RUTH BADER GINSBURG
“Real change, enduring change, happens one step at a time.” Justice Ruth Bader Ginsburg
She saw the law as a way to help people. RIP to feminist icon and pop culture celebrity, justice Ruth Bader Ginsburg (aka Notorious RBG). Over the week following her death, respects have been paid (and grieving has taken place) in the form of:
- Remembering and educating people on the specific rights she achieved in the name of gender equality in the US. (She helped to win a string of groundbreaking sex-discrmination cases that worked to dismantle the idea that it was OK to make distinctions based on sex or gender alone. While she sat on the Supereme Court she delivered landmark laws on abortion, women’s rights, marriage equality and heathcare).
- Marching on the streets and encouraging people in the US to use their vote (and register to vote) in the upcoming election, in the name of RBG. Crowds even chanted ‘vote him out’ when Trump went to pay his respects to Ginsburg.
- Donning lace. From The New Yorker Mag to the Fearless Girl statue, many are taking to donning a lace collar in tribute to RBG’s iconic take on judges robes (NBA players didn’t, but we kinda wish this was true?). Ginsburg reportedly wore it as a symbol of defiance, calling the lace loop her ‘dissent collar’.
- A political battle, argument and debate over the selection and appointment of the next Supreme Court judge to replace Ruth Bader Ginsburg.
“When someone so monumental dies you get a chance to look back at all the change they were integral to. It reminds you that progress and change can happen which I think is important when there is so much doomsday talk and climate anxiety right now. A good reminder at the same time not to be complacent either about the things that are important to you.” Anna, 28
In addition to RBG’s passing sparking a time of reflection on how far the US has come in terms of gender equality and how much of an impact one single individual can have in the world and millions of other people, Ginsburg’s death has very dramatically and loudly impacted the discourse around (and importance of) the 2020 US Presidential Election.

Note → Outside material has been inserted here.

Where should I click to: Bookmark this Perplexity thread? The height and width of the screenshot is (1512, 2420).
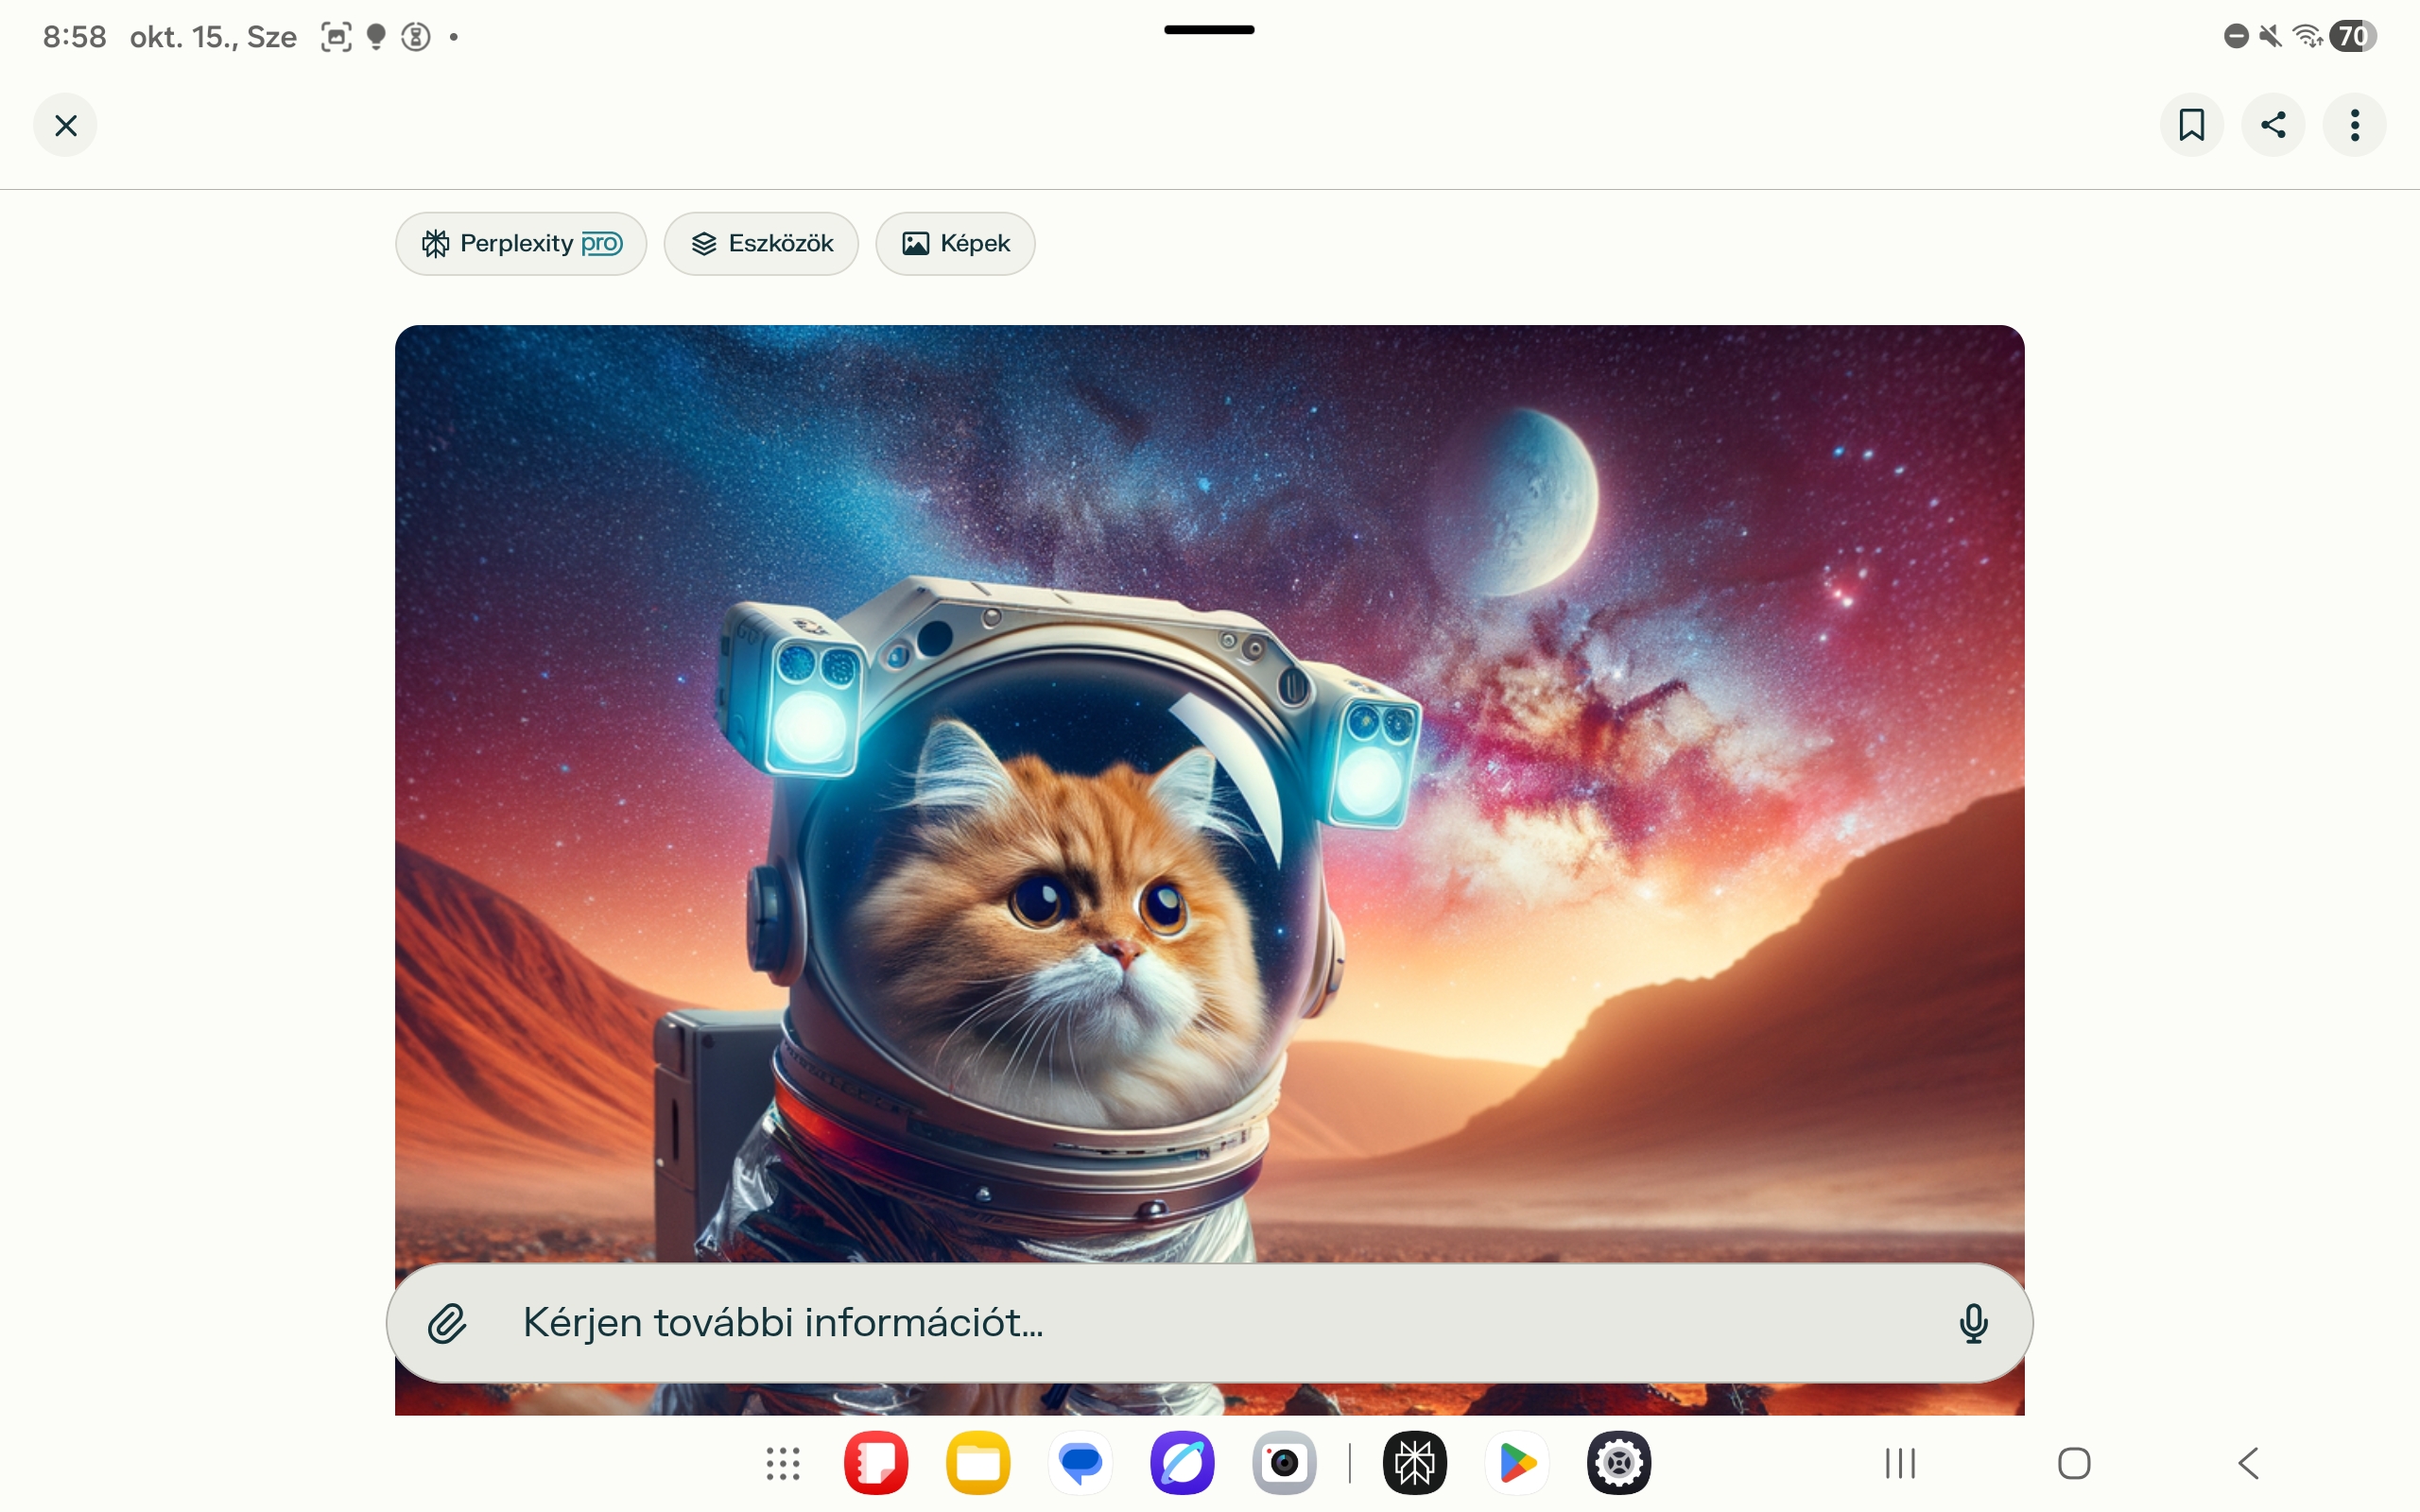(x=2191, y=125)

“The person Trump elects may be there for decades and could take back so much of the good change the amazing RBG made. It’s interesting to hear about how she passed many of her initial changes on women’s rights by demonstrating how those changes would benefit men to get them through. Unfortunate that she had to do it that way, but it could be an interesting strategy for tackling things like climate change/polarised views!” Tara, 29
This week the world got the news that one of the officers involved in the shooting of Breonna Taylor (one of the names and faces at the forefront of the BLM movement right now), was indicted - he faces three felony counts of first-degree wanton endangerment. The Guardian notes that “none of the other officers involved in the fatal shooting were indicted. No homicide charges were issued.” Protests have since erupted online and on the streets, for justice in her name, claiming that the charges are outrageous. One protest sign read ‘a cop shot a black woman and was only charged for the shots missed.’
“It's devastating and tragic, but completely unsurprising. The fact that black lives are so systematically devalued is the reason her name rang out at BLM protests around the world, and the grand jury indictments remind everyone why millions of all ages and colours and backgrounds have taken to the streets and continue to protest. The injustice continues, it is systemic, but people are watching.” Macon, 29
Perhaps the most welcomed news item of the week was David Attenborough joining Instagram. He claimed the fastest time to reach 1 million followers on the platform (just over 4 hours!) and his first post, shared little more than 24 hours ago, has over 10.1 million views and counting. Young people are celebrating - there’s a general sense that it’s the best thing to happen on Instagram yet and that he’ll be providing exactly the type of content the world needs right now, in welcome ‘Attenborough’ style!
“It's absolutely necessary for people like Attenborough to lean into the world of new technologies and social media in order to spread their message wider. Although his posts so far focus on the bleak reality of the current situation, somehow his wisdom, calm nature and soothing voice make it all seem like it's going to be ok. We all need a bit of hope right now and to see the enthusiasm around him is so heartwarming!" Sarah, 27
DAN LEVY (SCHITT’S CREEK)
“Dan Levy is literally wearing a skirt, taking home awards for a show that ended with two men getting married. What a moment.” @terithegreat
Dan Levy’s Schitt’s Creek recently broke the Emmys record for most wins in a single season for comedy. Those avoiding things like The Social Dilemma on Netflix have delved (back) into the wonderful world of Schitt’s Creek, not only because it portrayed inclusive characters and narratives with perfection, but because it’s ridiculously funny while it does so. It's heartfelt, upbeat and officially voted in as one of our favourite antidotes to 2020.
Amidst the political turmoil and polarisation young people continue to stand up loudly and proudly for what they believe in. They are continually inspired and guided by great leaders who’ve gone before them and current popular culture icons - and inspiration and support is ripe on digital platforms. Light relief and heartfelt characters/narratives are aligning with this moment in functional ways for younger audiences. From historic legal cases to popular TV shows walking the walk, advice and guidance in the form of concrete examples and illustrations of how change happens is hugely valued and respected.